A new malware that targets Linux-based Internet of Things (IoT) devices has been detected by Search-Lab, a Security research and development firm. This Linux ARM malware called as ELF_IMEIJ.A exploits a vulnerability in devices from AVTech, a surveillance technology company.
ELF_IMEIJ.A has drawn attention from Trend Micro who says that it is similar to the deadly Mirai and attacks defenseless IoT devices, in this case, cameras, CCTV equipment, and network recorders that support the AVTech cloud.
Linux operating systems which have been the preferred by Internet of Things (IoT) manufacturers continue to see focused security threats owing to their higher deployment in smart systems across many different industries. ELF_IMEIJ.A joins a group of recently discovered Linux malware that exploits the ARM platform on Linux devices. ARM is widely used for IoT and mobile devices, making it a necessary hurdle for attackers targeting these devices.
Linux malware ELF_IMEIJ.A can initiate DDoS attacks
ELF_IMEIJ.A arrives via RFIs in cgi-bin scripts. A remote attacker sends a request to random IP addresses and attempts to take advantage of the vulnerability.
Specifically, it exploits CloudSetup.cgi, the reported AVTech CGI Directory vulnerability, to execute a command injection that triggers the malware download. The attacker tricks the device into downloading the malicious file and changes the file’s permissions to execute it locally.
Once this Linux malware is installed onto the device, it gathers system information and network activity data. It can also execute shell commands from the malicious actor, initiate Distributed Denial of Service (DDoS) attacks, and terminate itself. Infected devices also put other devices connected to the same network at risk.
There are three IP addresses where ELF_IMEIJ.A can be downloaded, and they are hosted on two separate ISPs.
What happens to AVtech users
AVTech has over 130,000 different devices connected to the Internet, so this attack may be used to gain and maintain persistent access to these devices. The devices can also be turned into bots and used to drive large-scale DDoS attacks. Like most connected devices, the targets are not secured by default and are impossible to monitor directly.

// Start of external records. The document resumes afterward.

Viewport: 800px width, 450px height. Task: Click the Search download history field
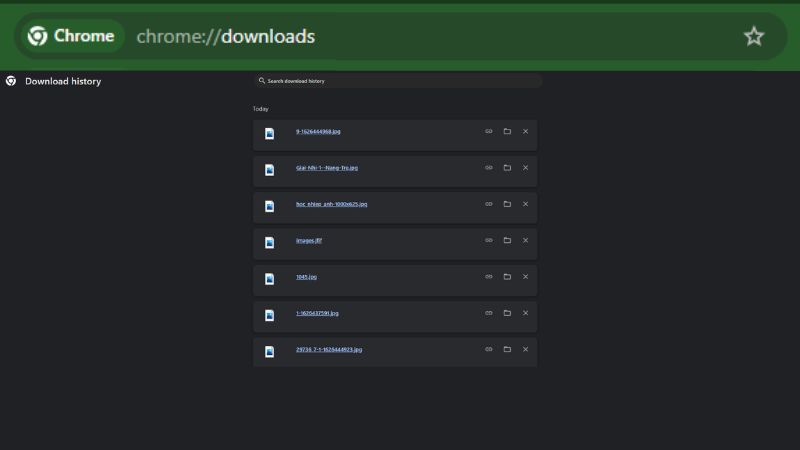point(400,81)
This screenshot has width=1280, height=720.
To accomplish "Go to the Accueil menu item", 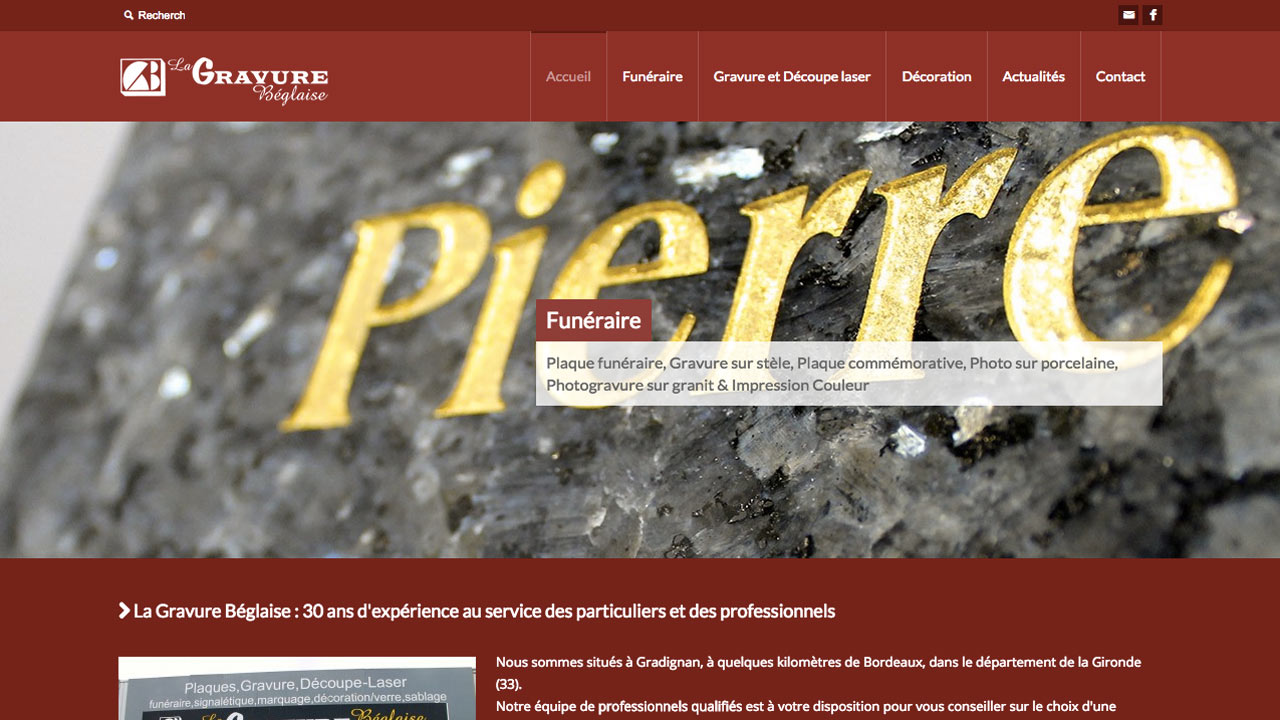I will (568, 76).
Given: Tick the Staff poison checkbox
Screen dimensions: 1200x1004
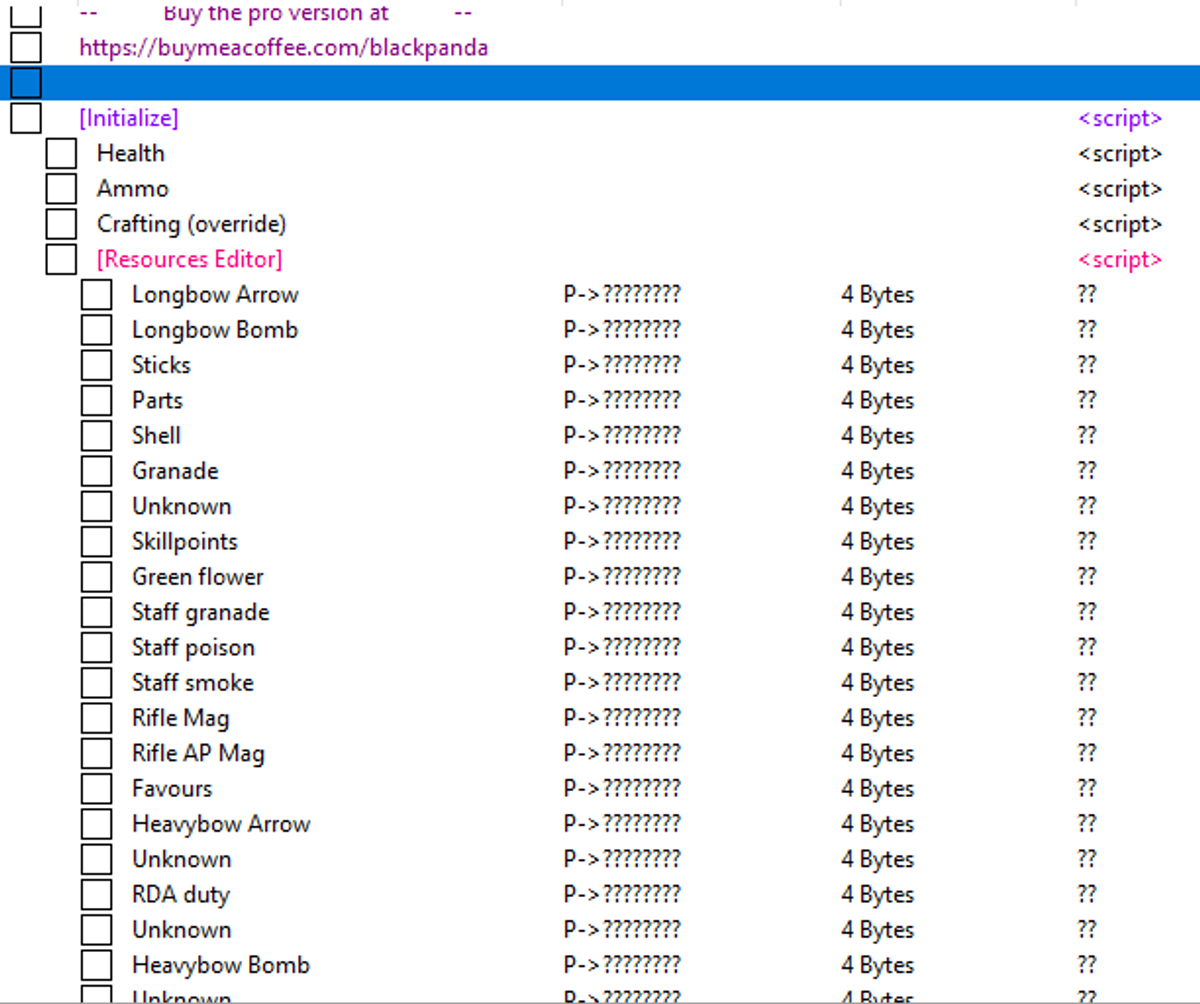Looking at the screenshot, I should (x=96, y=648).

Search-Lab disclosed the vulnerability to AVTech on October 2016 but did not get any response. Since then, there have been several attempts to contact, but AV-Tech has failed to respond.
As an AVTech user, you can do the following to protect your device,
- Change the default admin password
- Never expose the web interface of any Avtech device to the internet
Visit Search-Lab & TrendLabs to learn more about this.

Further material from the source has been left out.